- [The input]
____
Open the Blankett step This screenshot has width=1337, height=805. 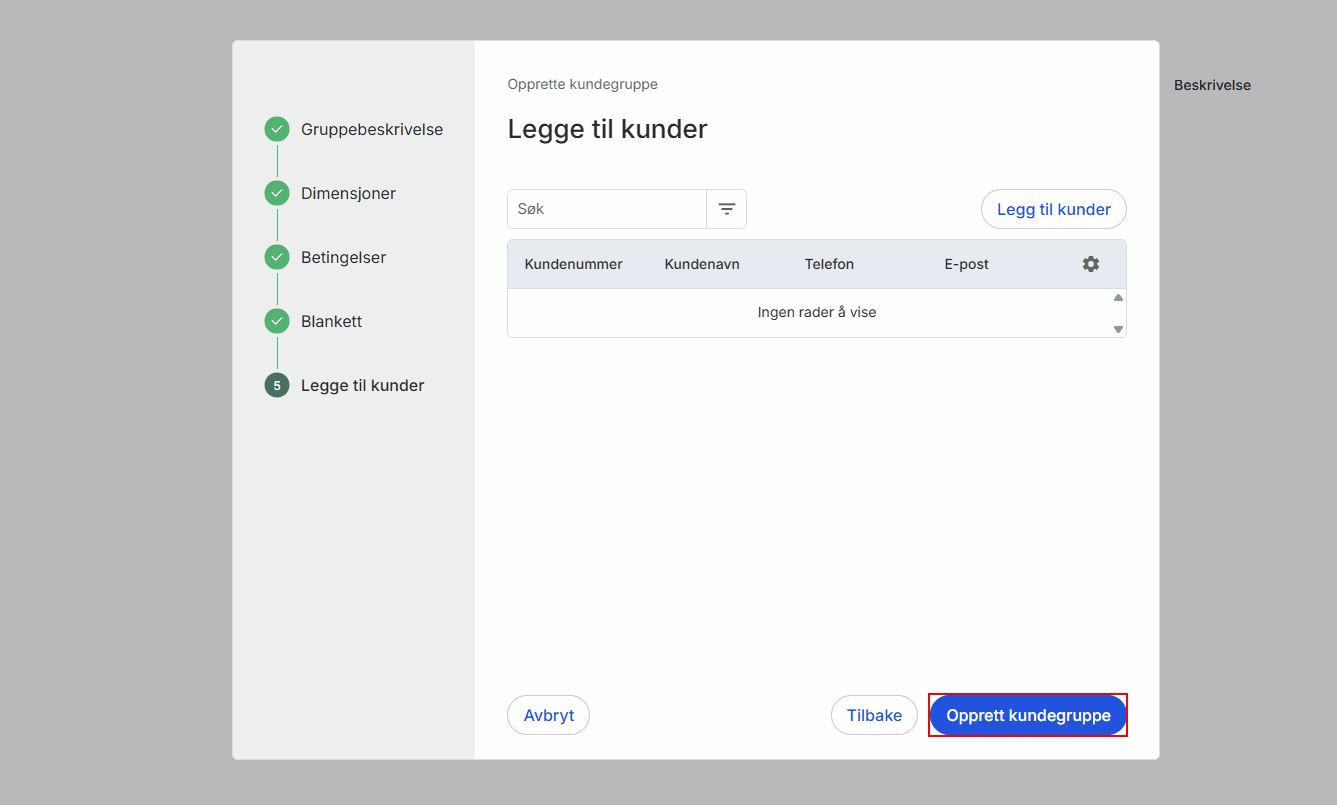coord(330,321)
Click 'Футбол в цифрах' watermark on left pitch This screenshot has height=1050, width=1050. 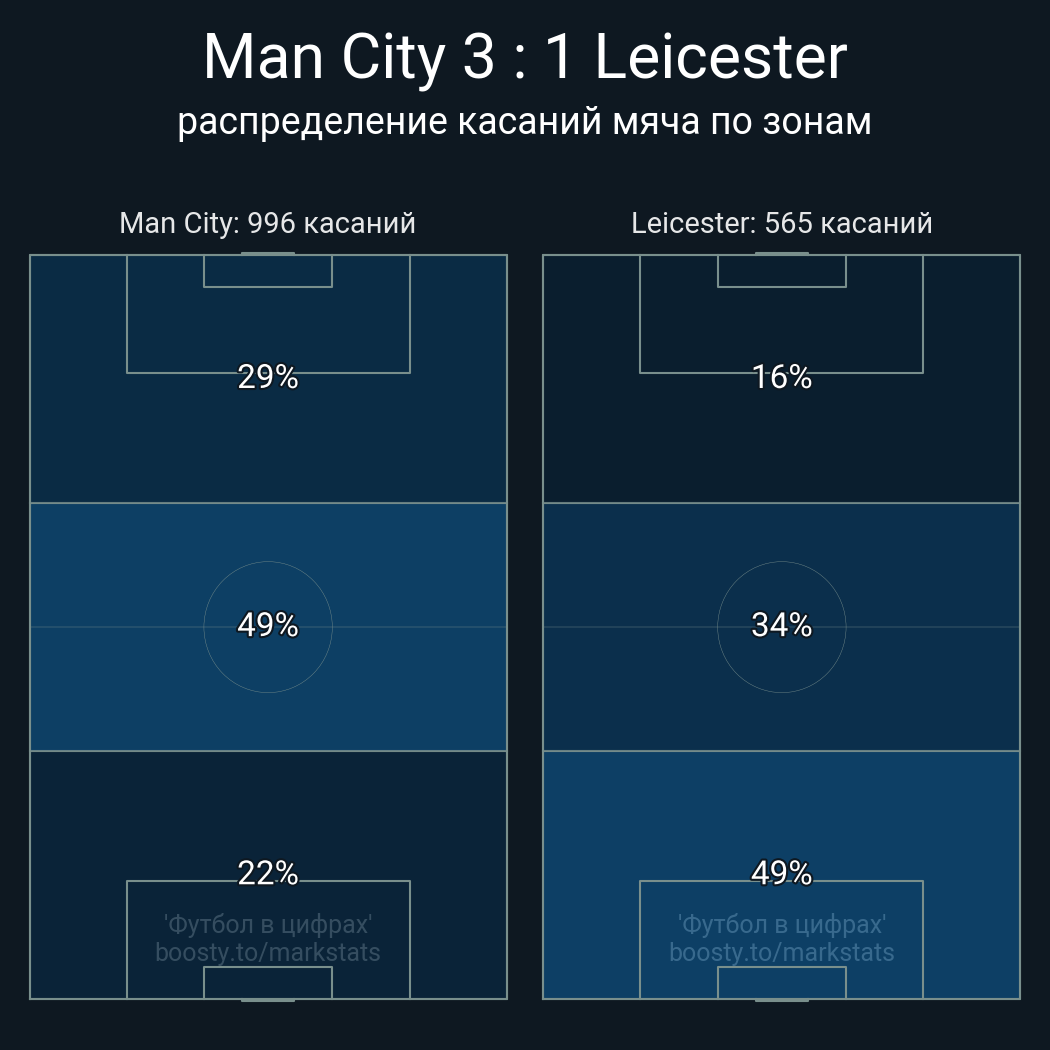(267, 923)
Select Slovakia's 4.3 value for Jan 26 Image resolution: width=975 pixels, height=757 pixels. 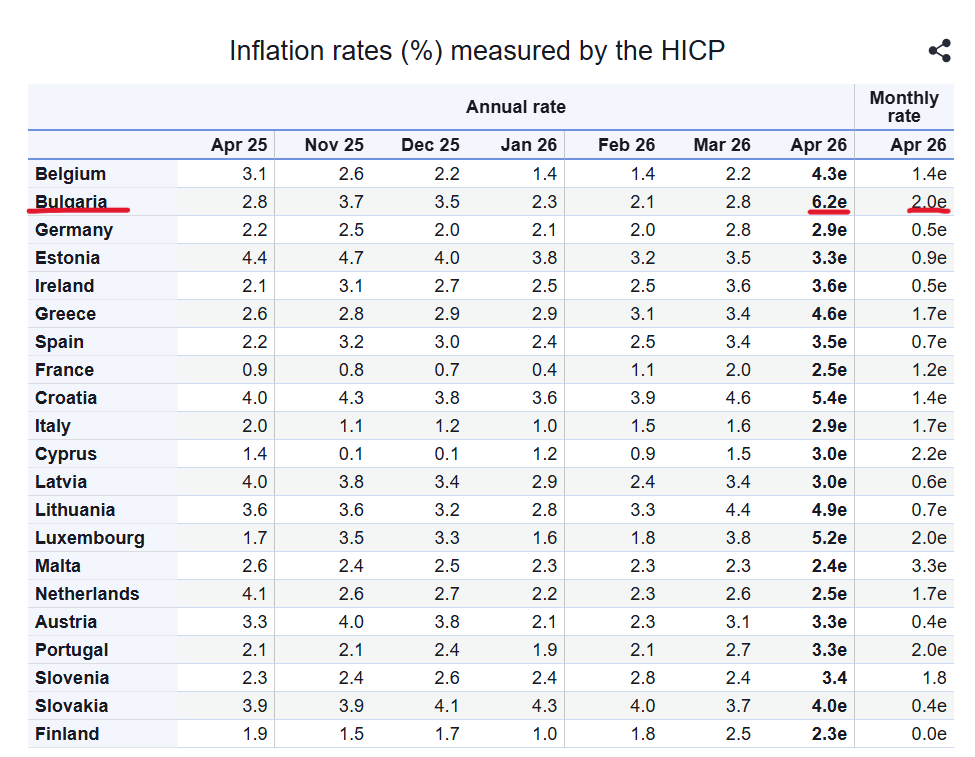pyautogui.click(x=543, y=706)
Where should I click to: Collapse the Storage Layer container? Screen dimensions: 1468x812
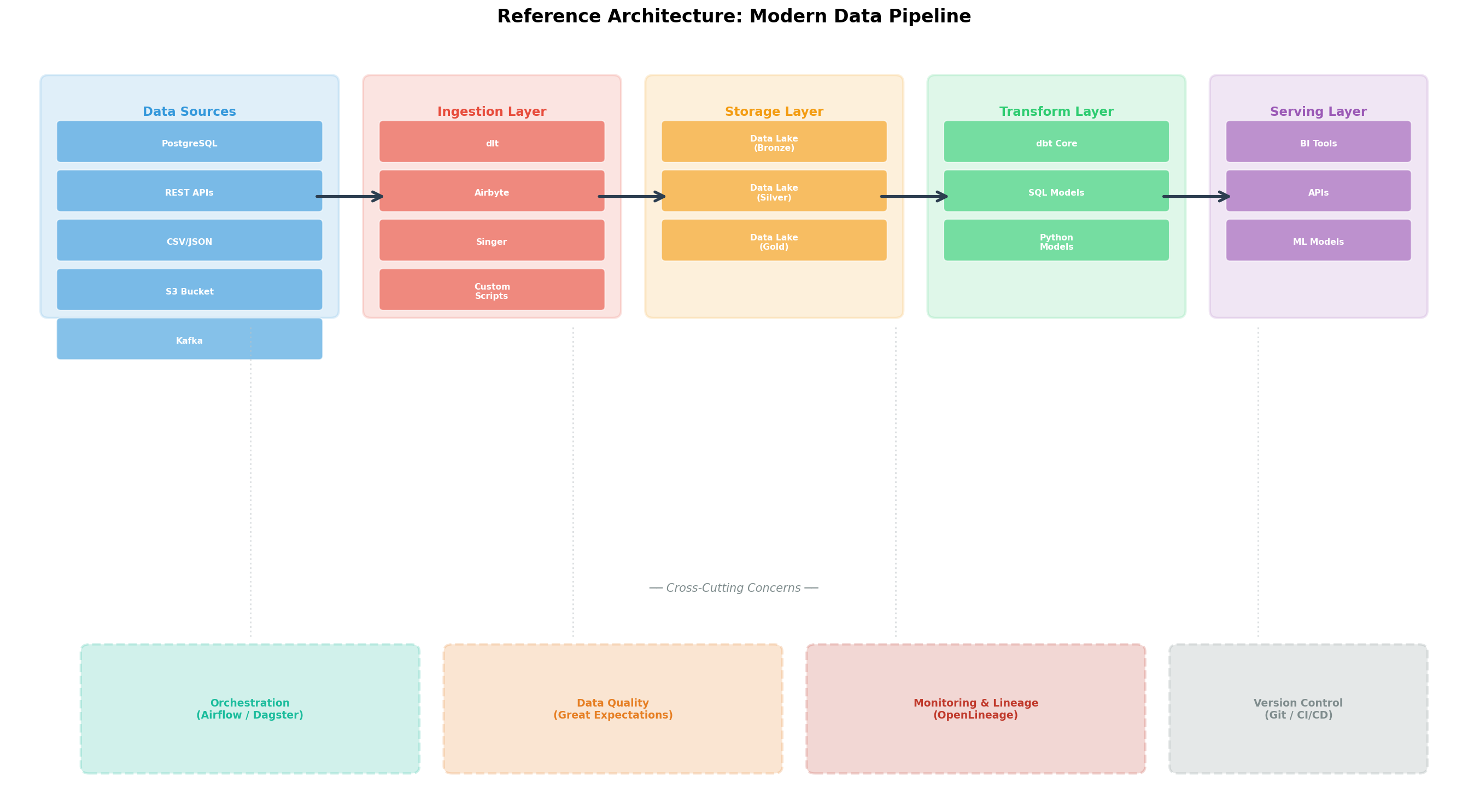coord(773,111)
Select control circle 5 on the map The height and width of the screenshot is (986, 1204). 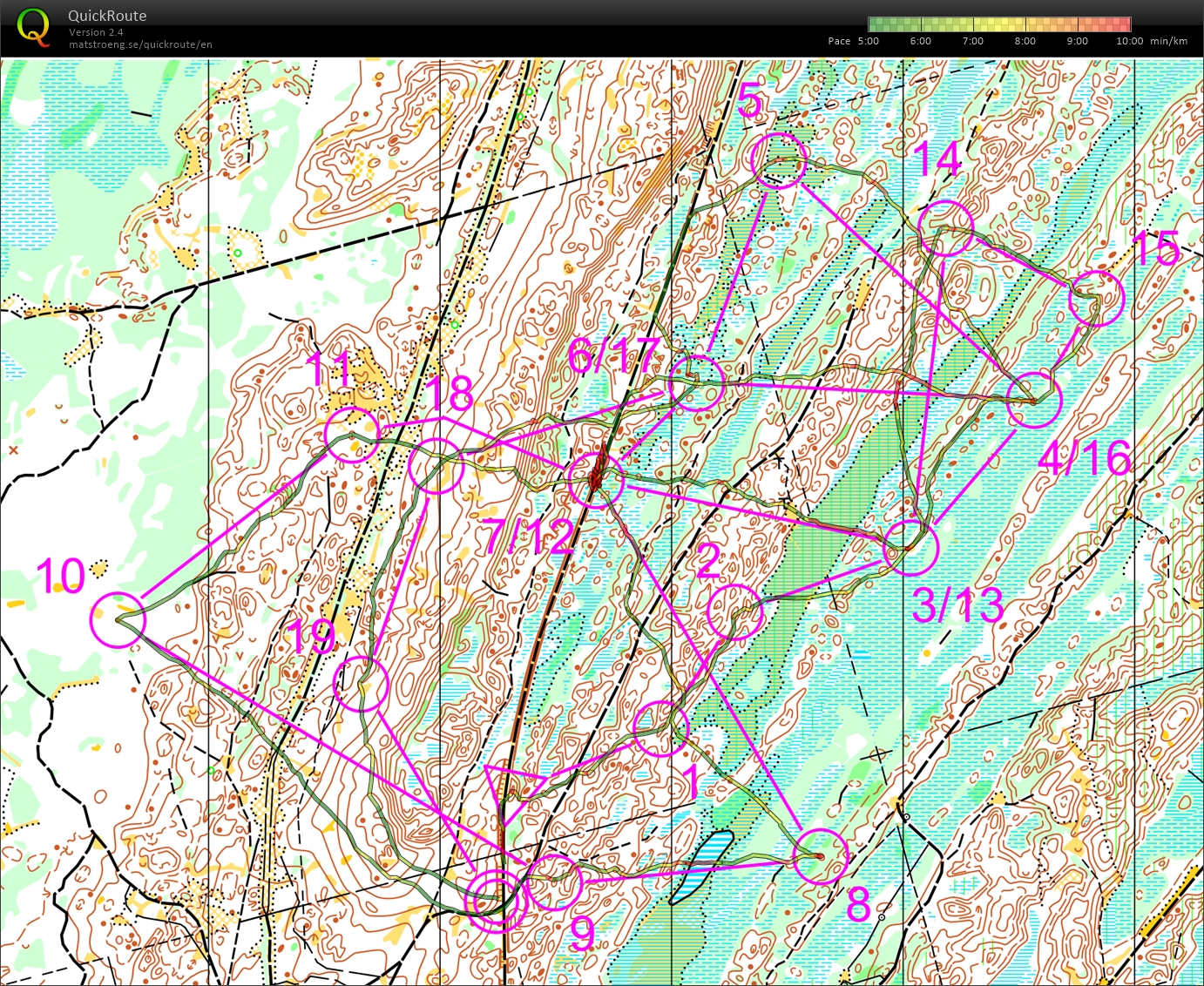coord(778,158)
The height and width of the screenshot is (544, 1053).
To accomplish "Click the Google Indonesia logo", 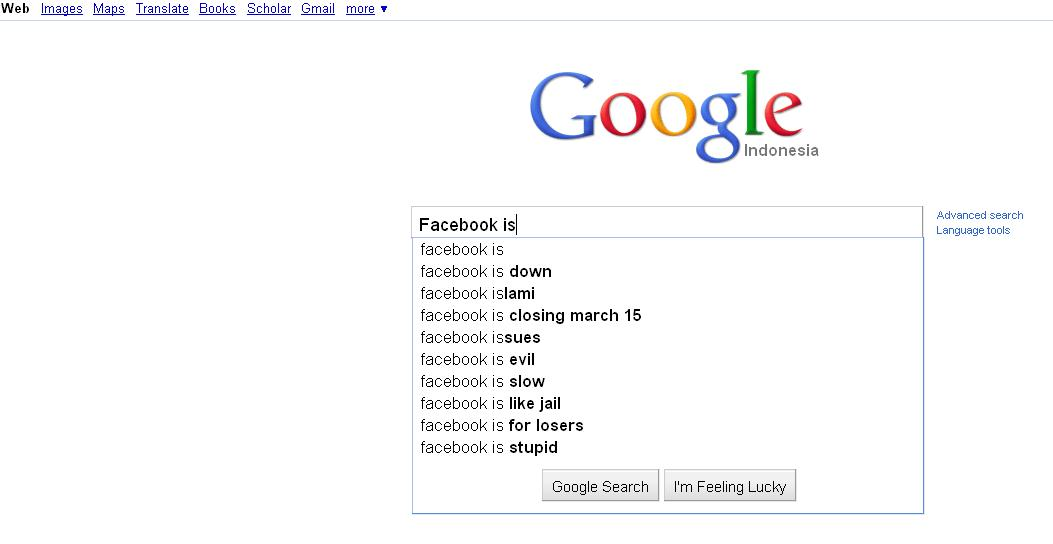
____
- [What you are asked to do]
Copy the records exactly, everything from the line containing "The height and width of the screenshot is (544, 1053)." down to the end of the records, and leave the pictures out of your answer.

- [Right answer]
The height and width of the screenshot is (544, 1053).
To accomplish "Click the Google Indonesia logo", 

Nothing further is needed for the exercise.